Back in the late 1980s, a site of the present Laguna National Golf & Country Club was earmarked for a Formula One circuit. But NatSteel, the iron and steel mill that secured the site in a tender, decided to build a golf course instead. In 2007, the Republic announced plans for a circuit that can host races other than F1. The project was to be up by the end of 2010, but it crashed and burned in December 2011 when the consortium picked to build it ran out of money amidst accusations of corruption.
In 2012, another attempt was made at inviting the private sector to build such a facility. But in June this year, the Singapore Sports Council (SSC), the body tasked with getting the project off the ground six years ago, said it will not go ahead with a second tender.
Why did the endeavours fail? Well, there were several factors at play, but the biggest one must have been the failure to realise the magnitude, complexity and uniqueness of the project. For one, racing circuits are not commercially viable on their own. Most, if not all, incur losses consistently. So, for them to exist there has to be some form of public subsidy.
To expect the private sector to fully finance, build and operate such a facility is unrealistic. Some form of public private partnership would have been the preferred way. That is, if the country viewed a motorsports venue as a bona fi de sports facility (like Kallang’s Singapore Sports Hub) in the first place.
That doesn’t appear to be the case with the Changi racetrack project. While some quarters in Government view it as an endeavour of some value, others see it as little more than a playground for the rich. If this had been the case, we should not have started in the first place. The fiasco is a major embarrassment to Singapore. From a policy standpoint, the initiative could have been better thought through.
And such a project would have benefitted from a strong champion – perhaps a powerful ministry, which would have paved a much smoother path.
On another front, the cost of the land plot as well as its relatively short lease of 30 years proved to be a major hurdle, too. SG Changi, the consortium that won the bid to build the project in March 2010, paid $36 million for the 41-hectare site. Interestingly, the Marina Bay Golf Course was built on a prime 68-hectare site for $45 million. Is golf a sport for the masses?
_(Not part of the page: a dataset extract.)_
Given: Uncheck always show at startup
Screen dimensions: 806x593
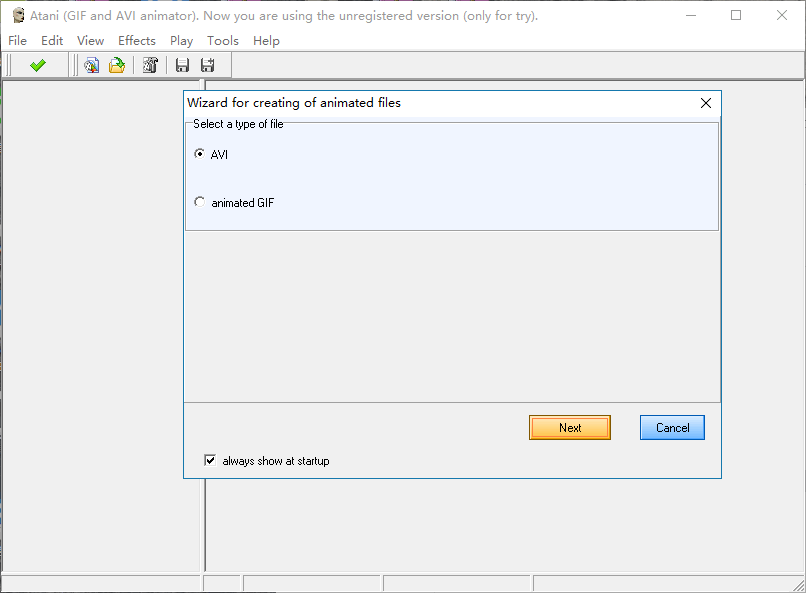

Of course, one wonders if the selection process could have been more thorough. If SG Changi was the only party to have put serious money down, alarm bells should have rung. The background of the group, track record of the partners, or where they got their funds, should have been scrutinised. Ditto a document similar to a banker’s guarantee provided by the bidder, which is alleged to have been forged. (The CPIB and CAD have been investigating the case since late 2010.)
Was there wrongdoing? If so, who should be held responsible? These questions and many more must be answered if Singapore’s reputation for accountability is to be preserved.